“Corporate Personhood” Doesn’t Mean What Many Think It Means

Political Myth: “Corporate Personhood” is responsible for giving large corporations an excessive amount of influence over the political process in the United States.

Reality: “Personhood” has nothing to do with the amount of influence corporations exercise over the political process.

Explanation

Citizens United v.
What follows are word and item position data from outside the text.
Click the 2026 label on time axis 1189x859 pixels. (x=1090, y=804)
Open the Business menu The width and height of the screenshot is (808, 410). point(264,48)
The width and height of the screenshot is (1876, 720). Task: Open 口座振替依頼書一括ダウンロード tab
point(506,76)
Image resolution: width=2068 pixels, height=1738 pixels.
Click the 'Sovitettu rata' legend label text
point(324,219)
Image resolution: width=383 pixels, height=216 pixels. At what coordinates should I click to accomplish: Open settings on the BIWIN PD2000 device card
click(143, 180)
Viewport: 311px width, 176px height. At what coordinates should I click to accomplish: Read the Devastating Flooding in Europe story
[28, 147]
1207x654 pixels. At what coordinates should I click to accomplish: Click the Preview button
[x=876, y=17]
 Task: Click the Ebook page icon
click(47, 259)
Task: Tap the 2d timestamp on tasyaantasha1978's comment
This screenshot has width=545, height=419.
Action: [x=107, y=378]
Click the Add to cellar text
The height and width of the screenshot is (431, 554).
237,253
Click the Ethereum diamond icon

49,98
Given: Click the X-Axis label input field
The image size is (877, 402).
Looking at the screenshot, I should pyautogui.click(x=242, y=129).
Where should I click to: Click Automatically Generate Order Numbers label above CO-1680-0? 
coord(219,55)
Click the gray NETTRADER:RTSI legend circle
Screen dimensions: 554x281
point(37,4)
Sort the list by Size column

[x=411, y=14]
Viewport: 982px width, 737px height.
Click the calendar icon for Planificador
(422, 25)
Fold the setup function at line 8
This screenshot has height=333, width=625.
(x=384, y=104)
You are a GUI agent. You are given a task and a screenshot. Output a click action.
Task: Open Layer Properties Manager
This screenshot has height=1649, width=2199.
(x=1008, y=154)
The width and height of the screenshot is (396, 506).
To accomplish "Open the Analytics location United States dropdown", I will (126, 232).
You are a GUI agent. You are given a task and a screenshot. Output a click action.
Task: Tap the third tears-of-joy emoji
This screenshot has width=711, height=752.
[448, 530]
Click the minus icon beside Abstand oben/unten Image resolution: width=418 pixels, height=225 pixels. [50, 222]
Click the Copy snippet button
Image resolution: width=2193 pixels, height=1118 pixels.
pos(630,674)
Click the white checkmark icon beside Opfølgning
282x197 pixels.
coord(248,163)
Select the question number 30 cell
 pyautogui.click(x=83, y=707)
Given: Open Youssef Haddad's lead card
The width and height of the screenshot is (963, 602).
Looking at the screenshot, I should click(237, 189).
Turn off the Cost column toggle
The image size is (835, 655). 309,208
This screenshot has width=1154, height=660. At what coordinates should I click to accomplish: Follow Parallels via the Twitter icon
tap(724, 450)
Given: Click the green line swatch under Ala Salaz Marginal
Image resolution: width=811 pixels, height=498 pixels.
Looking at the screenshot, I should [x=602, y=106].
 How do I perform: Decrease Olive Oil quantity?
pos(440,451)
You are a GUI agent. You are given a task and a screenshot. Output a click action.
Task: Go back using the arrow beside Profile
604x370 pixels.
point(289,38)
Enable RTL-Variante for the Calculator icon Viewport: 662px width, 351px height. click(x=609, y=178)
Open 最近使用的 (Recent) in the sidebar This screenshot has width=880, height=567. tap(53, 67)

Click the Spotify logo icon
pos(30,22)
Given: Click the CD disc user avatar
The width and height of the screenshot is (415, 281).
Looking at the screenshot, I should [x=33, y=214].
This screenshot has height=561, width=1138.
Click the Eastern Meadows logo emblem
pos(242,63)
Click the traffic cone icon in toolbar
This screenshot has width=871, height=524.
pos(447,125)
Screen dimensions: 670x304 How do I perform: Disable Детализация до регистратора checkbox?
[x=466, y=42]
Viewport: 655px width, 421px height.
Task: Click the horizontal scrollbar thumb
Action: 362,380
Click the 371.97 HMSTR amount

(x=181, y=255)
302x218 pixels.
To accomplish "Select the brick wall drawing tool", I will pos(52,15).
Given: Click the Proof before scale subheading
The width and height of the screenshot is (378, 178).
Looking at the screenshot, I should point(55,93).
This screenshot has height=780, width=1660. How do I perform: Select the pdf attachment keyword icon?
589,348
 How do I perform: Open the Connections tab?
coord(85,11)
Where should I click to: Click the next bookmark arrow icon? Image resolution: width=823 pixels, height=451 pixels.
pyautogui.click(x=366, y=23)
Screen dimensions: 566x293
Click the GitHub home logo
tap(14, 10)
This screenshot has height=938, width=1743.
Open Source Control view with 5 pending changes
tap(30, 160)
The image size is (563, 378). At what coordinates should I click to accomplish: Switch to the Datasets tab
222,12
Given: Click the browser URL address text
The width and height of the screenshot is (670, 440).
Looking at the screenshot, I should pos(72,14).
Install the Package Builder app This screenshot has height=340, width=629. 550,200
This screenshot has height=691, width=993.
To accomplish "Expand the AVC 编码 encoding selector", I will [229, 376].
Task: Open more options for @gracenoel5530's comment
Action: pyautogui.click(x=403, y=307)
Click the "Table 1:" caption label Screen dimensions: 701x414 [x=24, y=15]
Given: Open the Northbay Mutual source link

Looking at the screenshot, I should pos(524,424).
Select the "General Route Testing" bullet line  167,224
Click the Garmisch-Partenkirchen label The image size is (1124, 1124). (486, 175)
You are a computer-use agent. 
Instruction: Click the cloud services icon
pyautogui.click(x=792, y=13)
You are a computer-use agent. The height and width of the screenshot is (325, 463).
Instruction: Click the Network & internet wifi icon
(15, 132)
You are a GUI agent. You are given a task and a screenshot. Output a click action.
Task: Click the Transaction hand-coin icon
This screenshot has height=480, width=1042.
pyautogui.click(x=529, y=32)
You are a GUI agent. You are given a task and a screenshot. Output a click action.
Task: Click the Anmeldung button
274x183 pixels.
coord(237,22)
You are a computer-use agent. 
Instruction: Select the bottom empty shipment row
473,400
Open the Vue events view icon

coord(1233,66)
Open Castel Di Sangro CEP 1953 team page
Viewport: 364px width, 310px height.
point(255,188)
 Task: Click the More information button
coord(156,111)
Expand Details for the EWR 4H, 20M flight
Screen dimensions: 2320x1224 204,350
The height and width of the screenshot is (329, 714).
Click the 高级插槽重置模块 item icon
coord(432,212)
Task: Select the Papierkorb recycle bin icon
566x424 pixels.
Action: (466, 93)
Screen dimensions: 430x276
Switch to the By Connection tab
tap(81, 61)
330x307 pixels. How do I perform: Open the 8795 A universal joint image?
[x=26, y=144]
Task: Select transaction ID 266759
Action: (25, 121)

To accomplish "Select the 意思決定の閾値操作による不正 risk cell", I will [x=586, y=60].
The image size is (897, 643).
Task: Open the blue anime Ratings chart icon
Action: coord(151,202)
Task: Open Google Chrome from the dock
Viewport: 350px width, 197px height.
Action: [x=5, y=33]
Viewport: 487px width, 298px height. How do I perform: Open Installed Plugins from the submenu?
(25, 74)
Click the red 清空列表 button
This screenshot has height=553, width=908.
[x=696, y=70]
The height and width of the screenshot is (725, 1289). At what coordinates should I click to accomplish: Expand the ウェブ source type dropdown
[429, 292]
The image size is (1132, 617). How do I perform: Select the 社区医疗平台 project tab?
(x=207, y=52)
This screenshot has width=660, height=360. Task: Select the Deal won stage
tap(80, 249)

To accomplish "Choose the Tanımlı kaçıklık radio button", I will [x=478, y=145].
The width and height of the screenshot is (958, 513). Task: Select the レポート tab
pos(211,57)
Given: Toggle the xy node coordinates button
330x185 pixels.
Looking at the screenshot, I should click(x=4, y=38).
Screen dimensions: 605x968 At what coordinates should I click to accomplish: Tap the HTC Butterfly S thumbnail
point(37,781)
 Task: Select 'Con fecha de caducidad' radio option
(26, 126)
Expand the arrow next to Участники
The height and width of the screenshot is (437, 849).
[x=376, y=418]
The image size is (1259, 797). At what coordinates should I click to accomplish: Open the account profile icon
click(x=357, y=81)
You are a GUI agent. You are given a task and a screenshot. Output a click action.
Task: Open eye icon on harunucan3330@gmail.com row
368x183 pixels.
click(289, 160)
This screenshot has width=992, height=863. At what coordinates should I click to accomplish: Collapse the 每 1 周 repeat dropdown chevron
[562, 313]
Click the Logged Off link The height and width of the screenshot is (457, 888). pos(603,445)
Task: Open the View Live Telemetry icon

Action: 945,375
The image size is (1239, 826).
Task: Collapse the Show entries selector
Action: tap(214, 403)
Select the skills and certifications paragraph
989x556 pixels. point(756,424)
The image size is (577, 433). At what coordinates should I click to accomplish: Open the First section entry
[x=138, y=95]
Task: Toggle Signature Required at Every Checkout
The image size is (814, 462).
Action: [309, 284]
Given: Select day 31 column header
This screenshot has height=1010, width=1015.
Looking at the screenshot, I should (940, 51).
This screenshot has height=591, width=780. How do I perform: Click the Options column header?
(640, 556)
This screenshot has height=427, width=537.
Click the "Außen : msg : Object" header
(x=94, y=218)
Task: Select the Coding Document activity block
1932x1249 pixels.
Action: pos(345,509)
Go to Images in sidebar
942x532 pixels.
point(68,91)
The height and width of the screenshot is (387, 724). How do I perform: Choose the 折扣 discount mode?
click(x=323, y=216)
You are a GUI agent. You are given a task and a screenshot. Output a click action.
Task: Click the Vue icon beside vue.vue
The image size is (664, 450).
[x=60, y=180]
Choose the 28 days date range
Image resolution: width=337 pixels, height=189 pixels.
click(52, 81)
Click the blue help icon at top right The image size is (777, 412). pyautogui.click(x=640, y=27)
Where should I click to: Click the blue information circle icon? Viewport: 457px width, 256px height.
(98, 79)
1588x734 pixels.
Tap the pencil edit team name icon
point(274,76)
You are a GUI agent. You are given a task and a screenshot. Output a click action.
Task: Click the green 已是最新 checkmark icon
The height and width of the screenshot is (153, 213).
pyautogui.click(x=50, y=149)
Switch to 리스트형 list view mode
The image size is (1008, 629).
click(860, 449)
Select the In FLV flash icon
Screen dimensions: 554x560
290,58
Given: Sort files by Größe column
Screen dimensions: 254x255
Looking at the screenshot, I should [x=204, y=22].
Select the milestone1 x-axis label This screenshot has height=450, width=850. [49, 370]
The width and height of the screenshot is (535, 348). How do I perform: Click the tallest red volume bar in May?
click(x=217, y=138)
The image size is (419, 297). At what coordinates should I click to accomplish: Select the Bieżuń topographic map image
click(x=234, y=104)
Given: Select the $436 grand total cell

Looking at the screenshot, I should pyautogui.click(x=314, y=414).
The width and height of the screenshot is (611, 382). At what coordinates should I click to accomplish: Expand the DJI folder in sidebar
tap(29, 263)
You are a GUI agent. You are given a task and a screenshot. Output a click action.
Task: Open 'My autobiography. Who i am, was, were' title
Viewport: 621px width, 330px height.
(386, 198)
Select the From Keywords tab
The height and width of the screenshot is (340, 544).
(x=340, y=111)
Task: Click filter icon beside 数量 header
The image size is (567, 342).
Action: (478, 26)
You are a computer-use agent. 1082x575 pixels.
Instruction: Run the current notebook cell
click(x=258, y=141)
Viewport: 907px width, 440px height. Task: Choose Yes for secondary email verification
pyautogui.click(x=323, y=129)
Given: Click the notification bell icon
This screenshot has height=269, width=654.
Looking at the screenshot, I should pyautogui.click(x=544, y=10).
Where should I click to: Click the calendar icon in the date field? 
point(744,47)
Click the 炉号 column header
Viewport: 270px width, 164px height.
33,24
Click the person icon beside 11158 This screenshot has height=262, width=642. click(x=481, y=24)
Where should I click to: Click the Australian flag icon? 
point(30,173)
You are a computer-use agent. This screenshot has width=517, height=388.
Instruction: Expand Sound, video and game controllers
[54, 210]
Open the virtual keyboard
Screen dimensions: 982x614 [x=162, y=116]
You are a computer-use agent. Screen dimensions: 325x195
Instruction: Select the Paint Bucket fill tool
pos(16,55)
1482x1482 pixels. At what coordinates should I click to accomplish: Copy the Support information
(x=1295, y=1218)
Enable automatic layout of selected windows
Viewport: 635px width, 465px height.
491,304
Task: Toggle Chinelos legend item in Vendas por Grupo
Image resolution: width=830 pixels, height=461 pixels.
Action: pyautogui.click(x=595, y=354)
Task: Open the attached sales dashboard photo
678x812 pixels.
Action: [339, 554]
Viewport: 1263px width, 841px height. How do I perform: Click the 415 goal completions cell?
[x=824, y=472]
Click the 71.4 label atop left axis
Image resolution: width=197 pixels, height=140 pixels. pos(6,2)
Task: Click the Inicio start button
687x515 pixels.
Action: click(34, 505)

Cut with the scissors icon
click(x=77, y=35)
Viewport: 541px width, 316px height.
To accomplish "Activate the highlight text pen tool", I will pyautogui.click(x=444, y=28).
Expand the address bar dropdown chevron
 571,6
Federal Election Commission, 558 U.S. 50 (2010) was one of the most controversial decisions of the U.S. Supreme Court under Chief Justice John Roberts because it ruled unconstitutional any restriction on political expenditures by corporations, whether they be for-profit corporations or non-profits.  The full extent of the effect this decision will have on elections in the Untied States remains to be seen, but for the most part, both the supporters of the decision and its detractors agree that the decision will have an effect of some sort.

Some of the opposition to the decision stems from a general sense among many that for-profit corporations in the United States have become too big and too powerful as a result of our society embracing the legal fiction that a corporation is to be treated as a “person.”   That several business corporations have become very large and powerful will not be disputed here, and the question of whether their size and power is a problem is a matter of personal opinion.  But if the Citizens United decision added to corporate power, it isn’t because of “corporate personhood.”

Suppose you want to start a business.  For purposes of this hypothetical, we’ll say it’s a delivery business.  You hire a few delivery drivers, and one of them gets into an accident while on the job.  The person who your driver ran into will, of course, sue the driver, but he will also sue you because an employer is generally responsible for his  employee’s on-the-job negligence.  Since people who own delivery companies generally have more money in the bank than delivery drivers, the plaintiff will probably be looking primarily to you to get paid.  That makes hiring employees a risky proposition for a business owner — so much the more so if it’s a particularly large business with tens of thousands of investors, who jointly “own” the company even though they don’t personally participate in running it.

The purpose of the corporation is to address this problem by creating the business as a  fictitious “person,” separate from the individual owner.  The purpose of creating this ficticous “person” is to limit the owners’ liability.  Thus, if the delivery driver your business hired runs somebody over, you wouldn’t get sued because the delivery driver isn’t  your employee; he’s your corporation’s employee.  You personally can’t lose any more than what you invested.

To say that you are opposed to the idea of “corporate personhood” is, in effect, to say that you are opposed to the idea of a business owner being able to limit his liability in this manner.  While that is a perfectly valid point of view with which people may agree or disagree, it has nothing to do with campaign finance.

It has always been well accepted that corporations, like individuals, have a right to freedom of speech under the First Amendment.  Were it otherwise, the concept of “freedom of the press” would be largely meaningless as a practical matter, since most newspapers, television stations, radio stations, movie producers, and book publishers are businesses set up as for-profit corporations.  Freedom of speech gives corporations the right to say whatever they want to say.  The controversy in Citizens United involved the question of whether the First Amendment also gives corproations the right to spend money from whatever source it pleases in pursuit of its political objectives.

Before Citizens United, if a corporation wanted to, for example, “speak” in support of a particular candidate or ballot initiative, it had to set up a Political Action Committee with funds solicited from corporate executives, shareholders, and their families, and segregated from the corporation’s general treasury.  There was a wide variety of reasons for this, chief among them being that the funds in the corporation’s general treasury were “accumulated with the help of the corporate form and that have little or no correlation to the public’s support for the corporation’s political ideas.”  Austin v. Michigan Chamber of Commerce, 494 U.S. 652, 660 (1990).  In other words, the people who bought stock in Proctor and Gamble thought they were investing in a household chemical company, not that their money would be used to support a particular political candidate.  If Proctor and Gamble can  say what it wants, but if it wants to use its shareholders’ money to support a particular political candidate, it has to first solicit its shareholders to voluntarily pool their money for that purpose.

In Citizens United, the Supreme Court essentially ruled that the First Amendment forbids the government not only from imposing restrictions a corporation’s speech, but also on which “pot” a corporation may draw from to finance its political activities.  Corporate personhood (i.e. the legal doctrine that protects shareholders from being held personally liable for the actions of a corporation’s employees) is an issue entirely separate from that.